§ RECORDS FOR THE TASK
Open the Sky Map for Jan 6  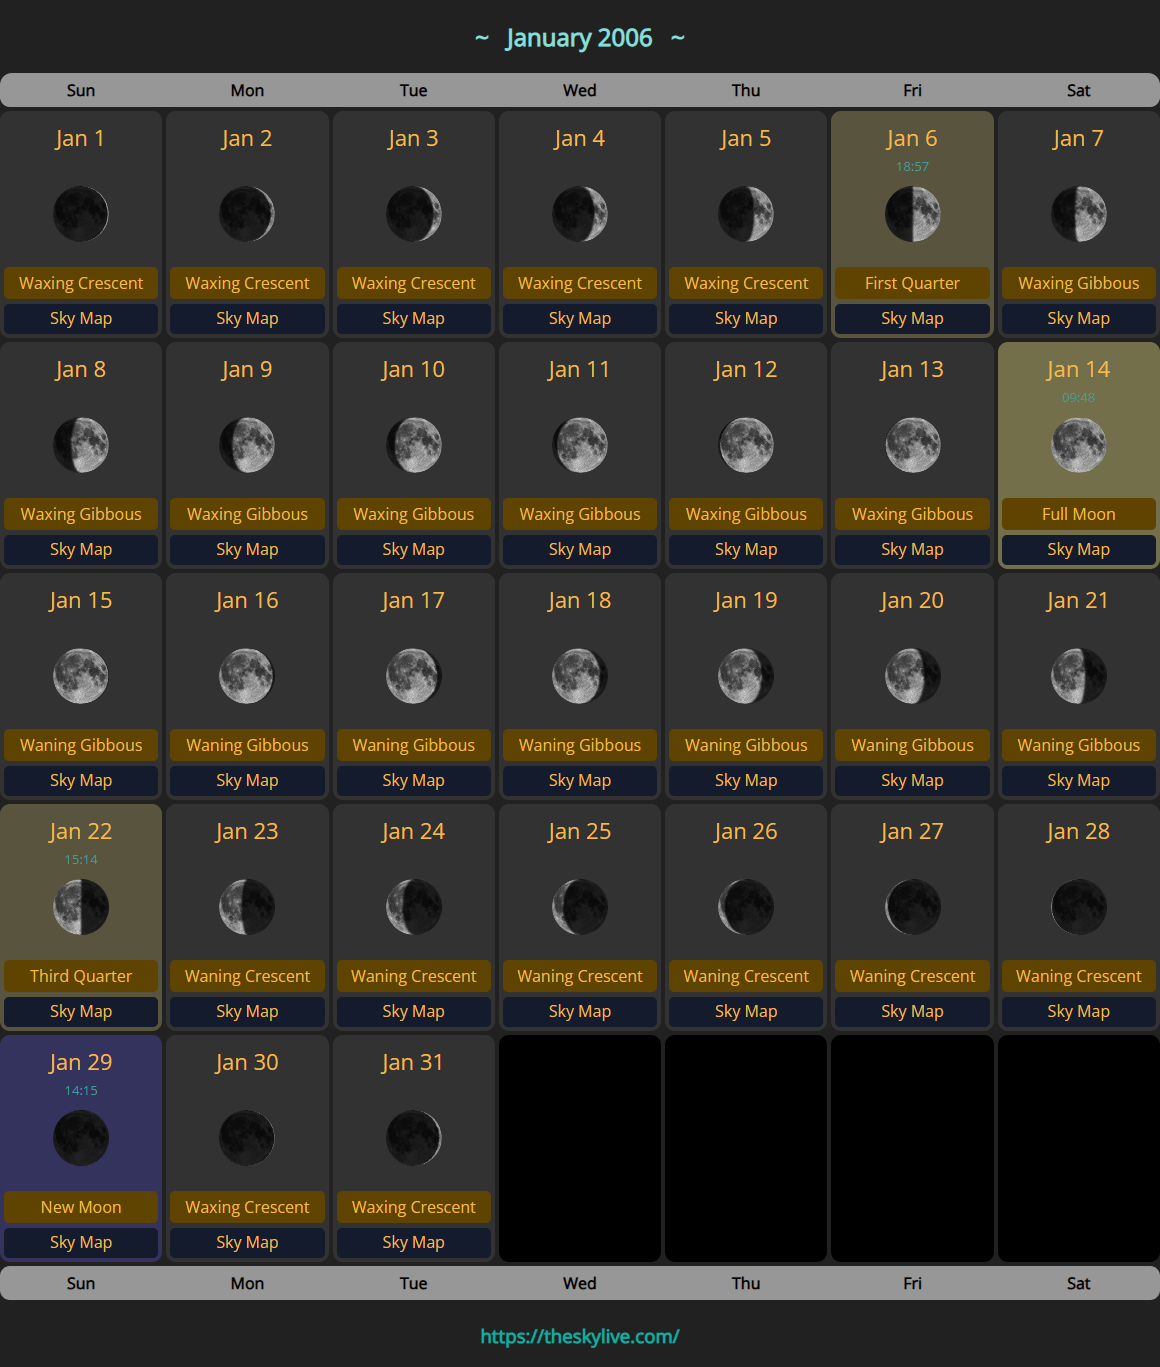(912, 318)

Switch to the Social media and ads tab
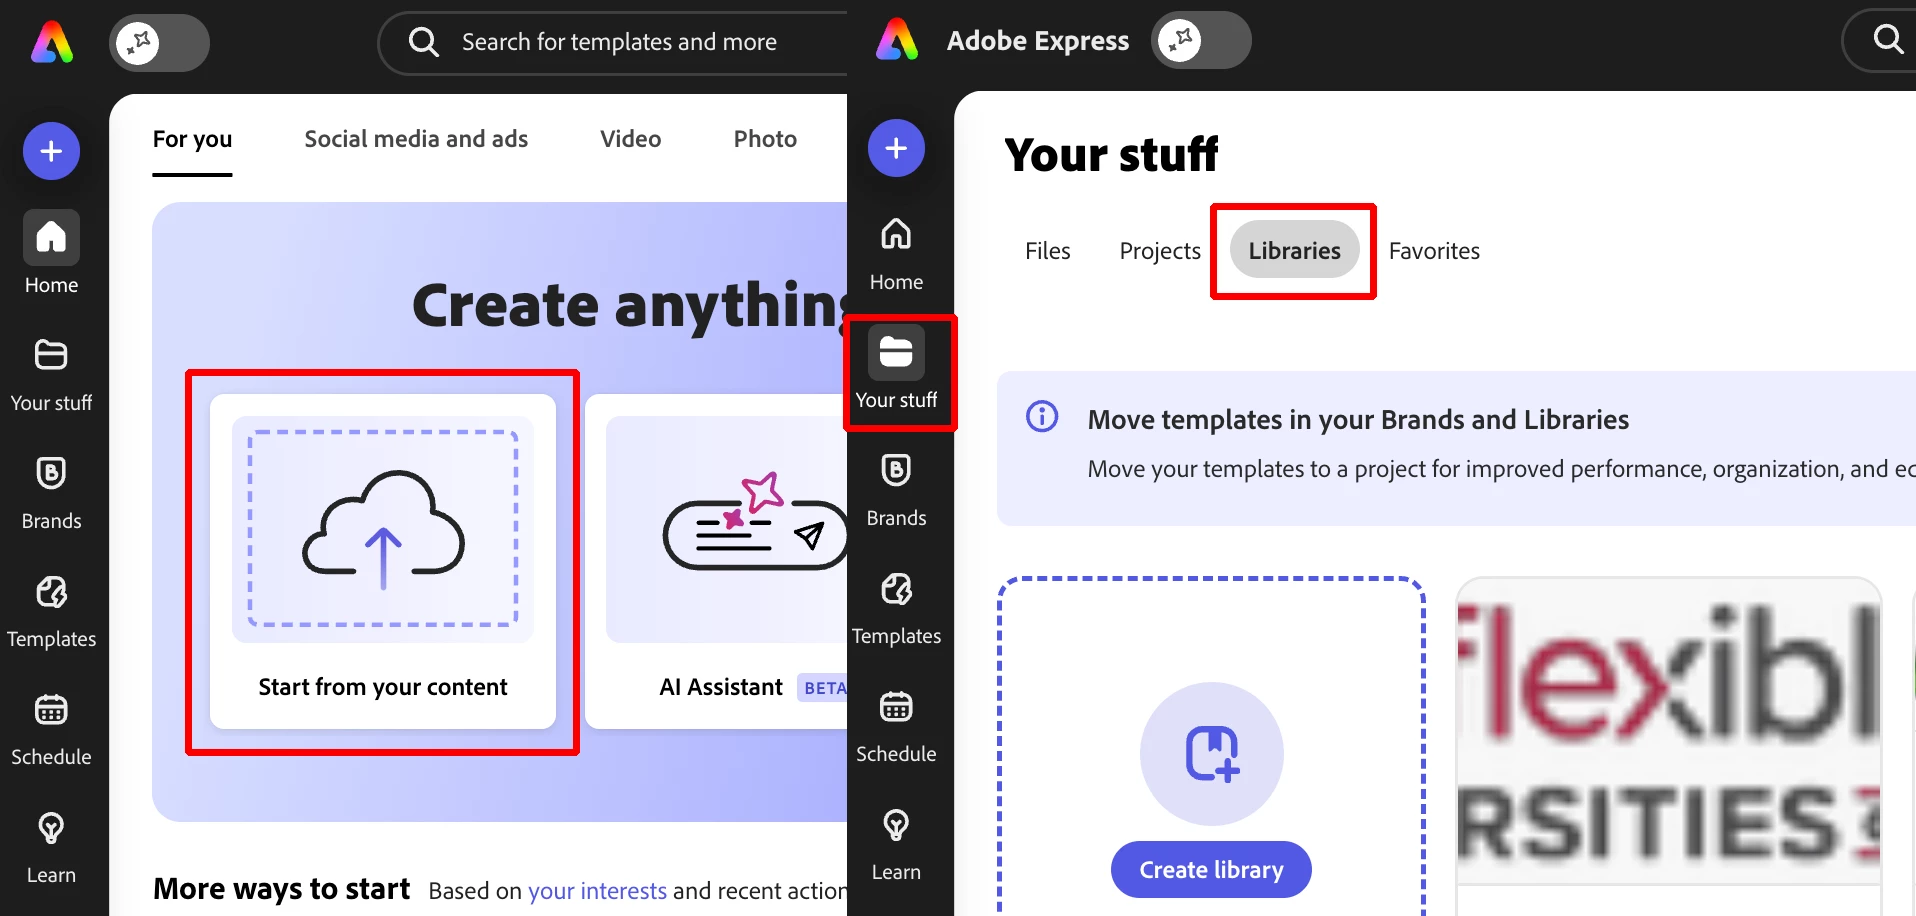tap(416, 139)
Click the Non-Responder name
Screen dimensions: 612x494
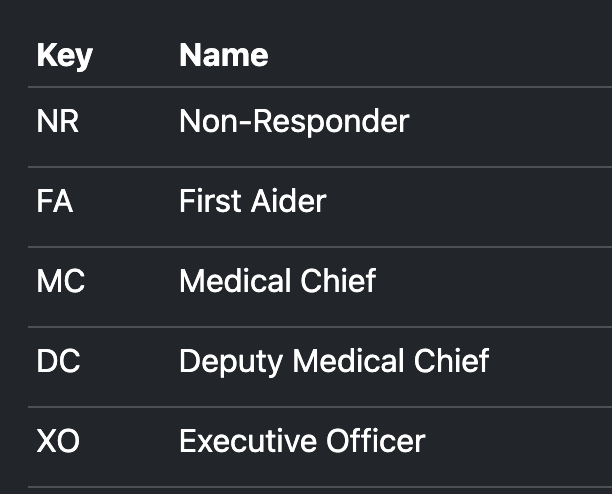tap(294, 122)
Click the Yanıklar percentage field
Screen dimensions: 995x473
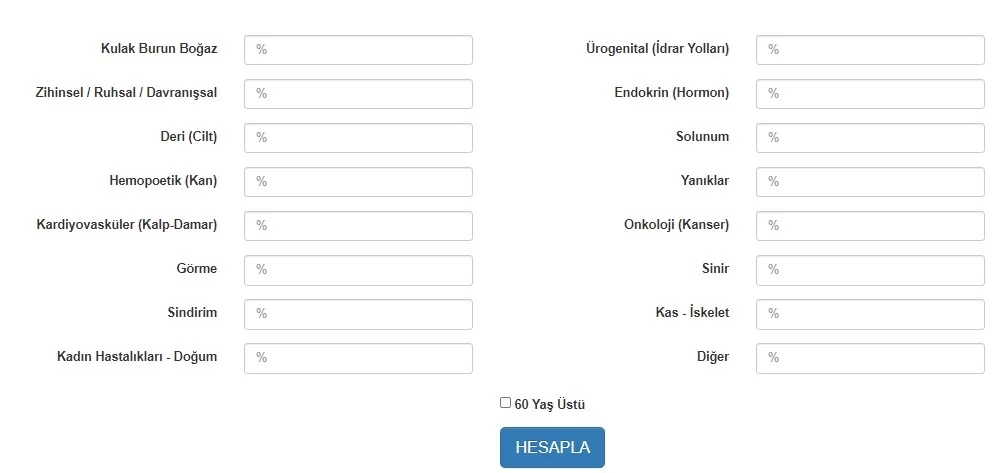point(870,182)
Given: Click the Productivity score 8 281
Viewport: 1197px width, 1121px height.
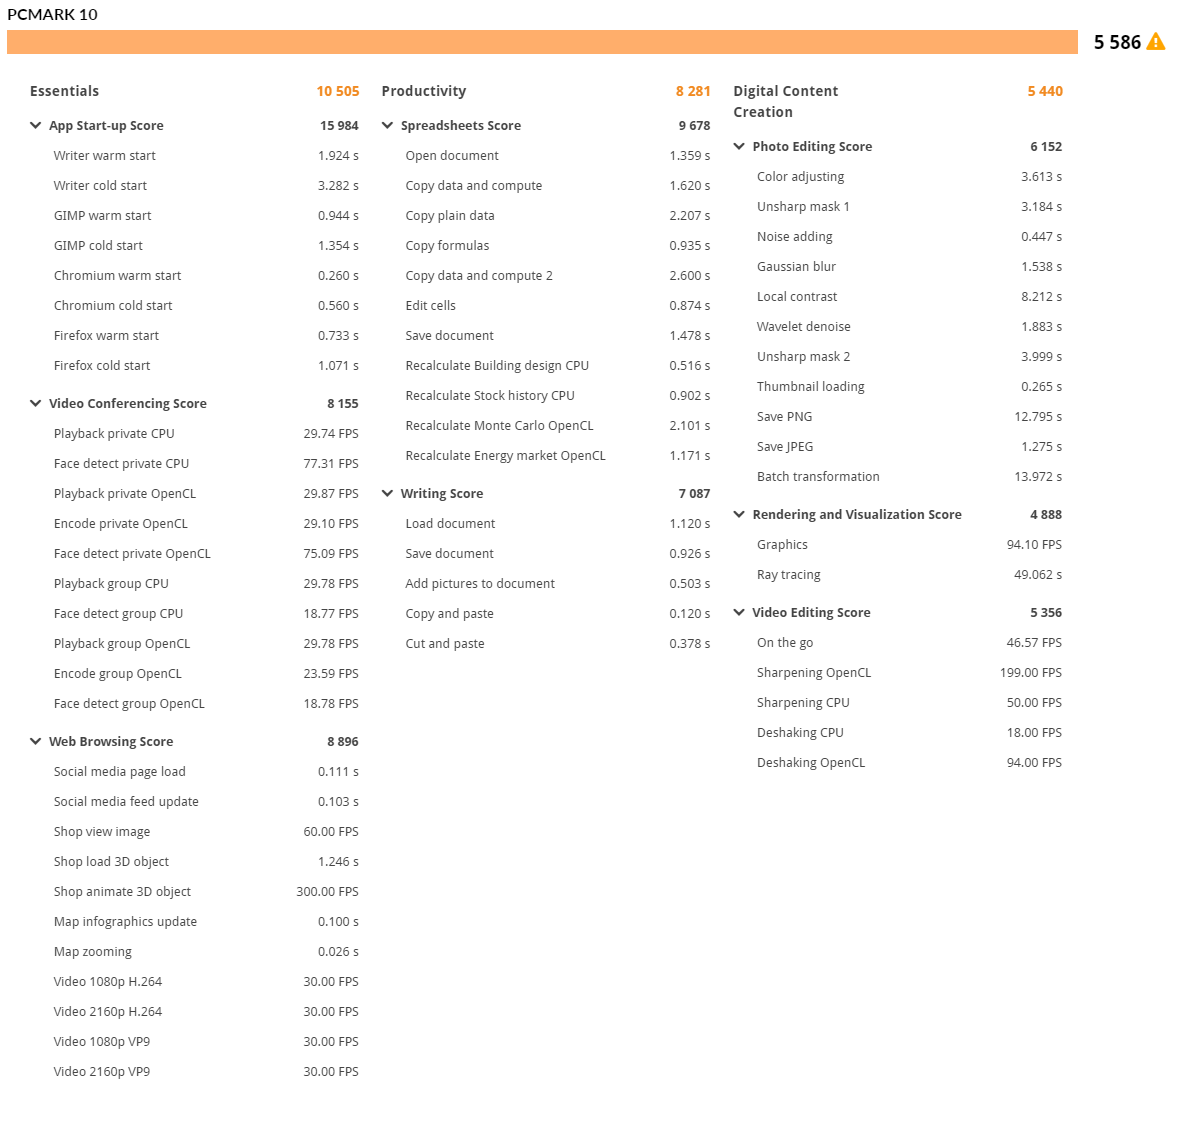Looking at the screenshot, I should point(692,91).
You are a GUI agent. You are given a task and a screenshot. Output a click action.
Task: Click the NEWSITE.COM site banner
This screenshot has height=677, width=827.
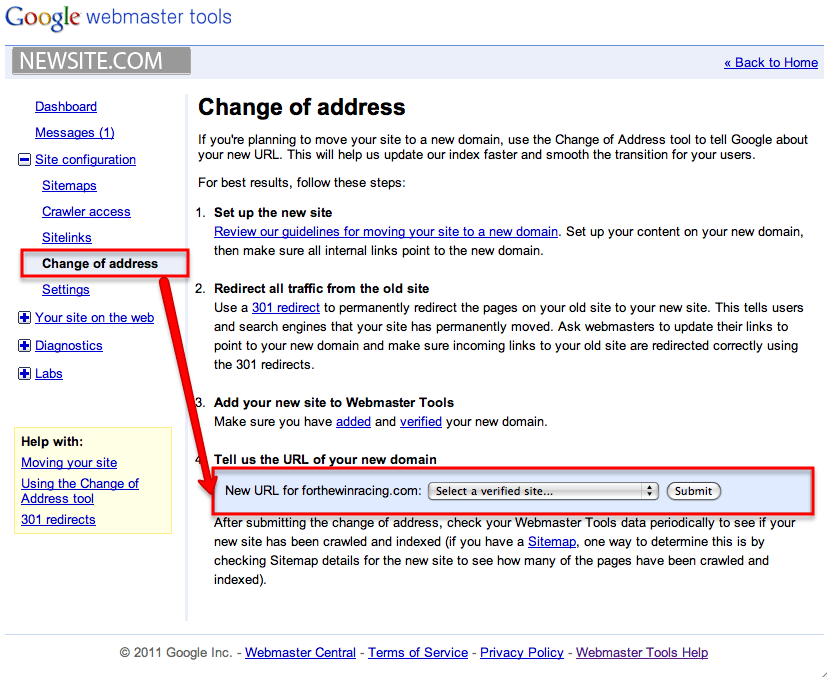(x=101, y=62)
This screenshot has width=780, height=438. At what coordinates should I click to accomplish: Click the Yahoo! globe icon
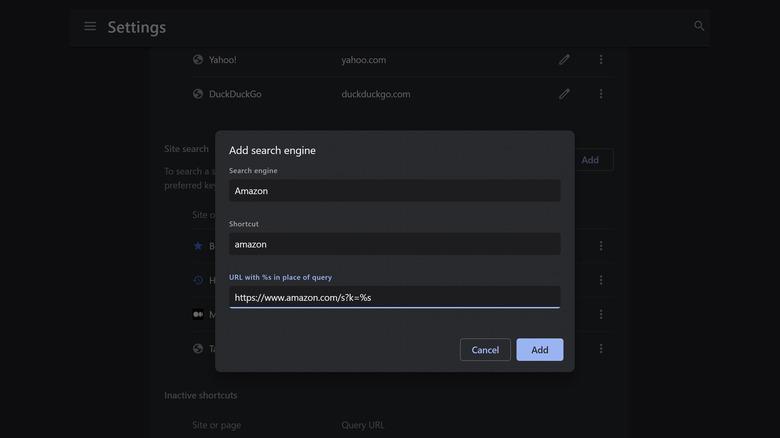(x=198, y=60)
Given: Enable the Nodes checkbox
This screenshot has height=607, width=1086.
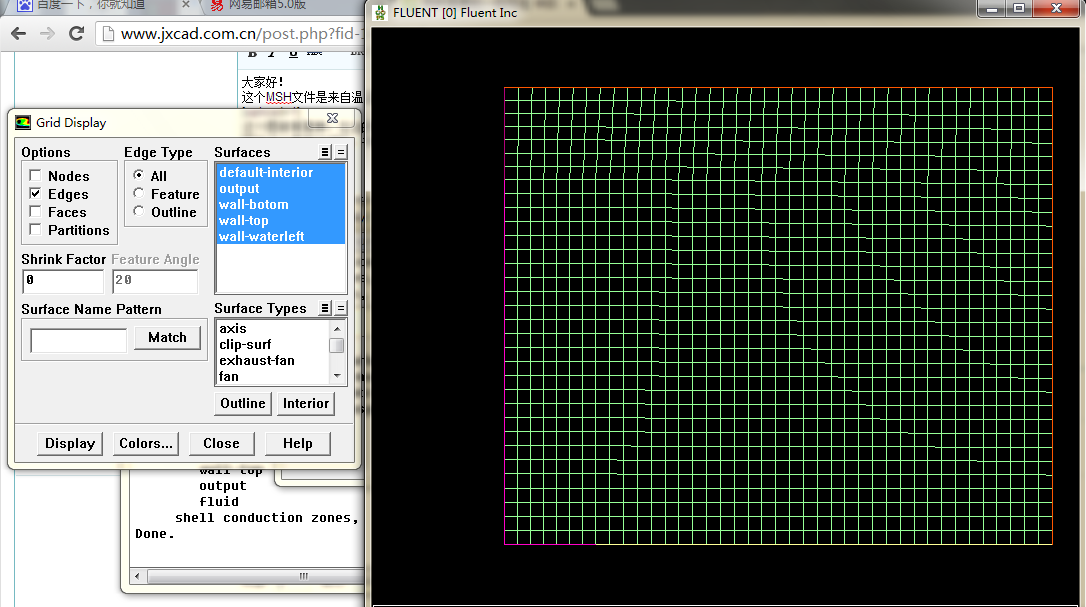Looking at the screenshot, I should point(36,176).
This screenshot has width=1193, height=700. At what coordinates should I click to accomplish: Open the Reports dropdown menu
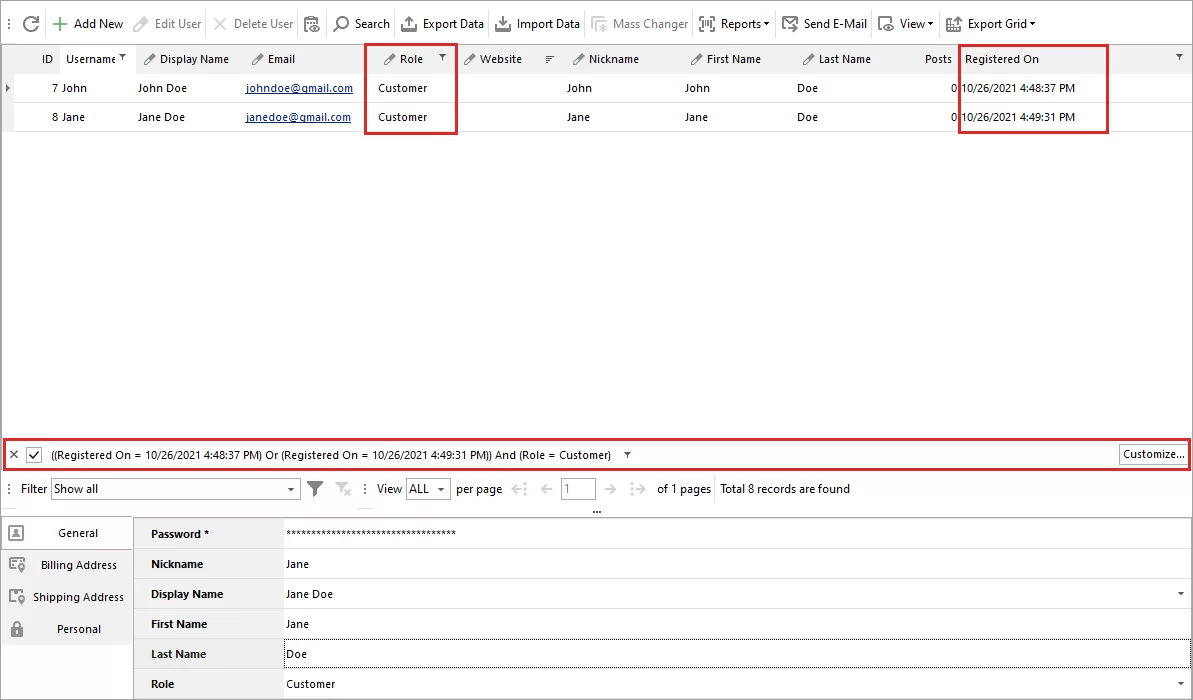pyautogui.click(x=733, y=23)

§ EXERCISE DIRECTIONS
Nothing but the lines from the one holding "This screenshot has width=1193, height=700." through the last line of the listing should appear in the answer, copied exactly and without pictures.

§ ANSWER TO THE PROBLEM
This screenshot has width=1193, height=700. At what coordinates should I click to accomplish: Open the Reports dropdown menu
pyautogui.click(x=733, y=23)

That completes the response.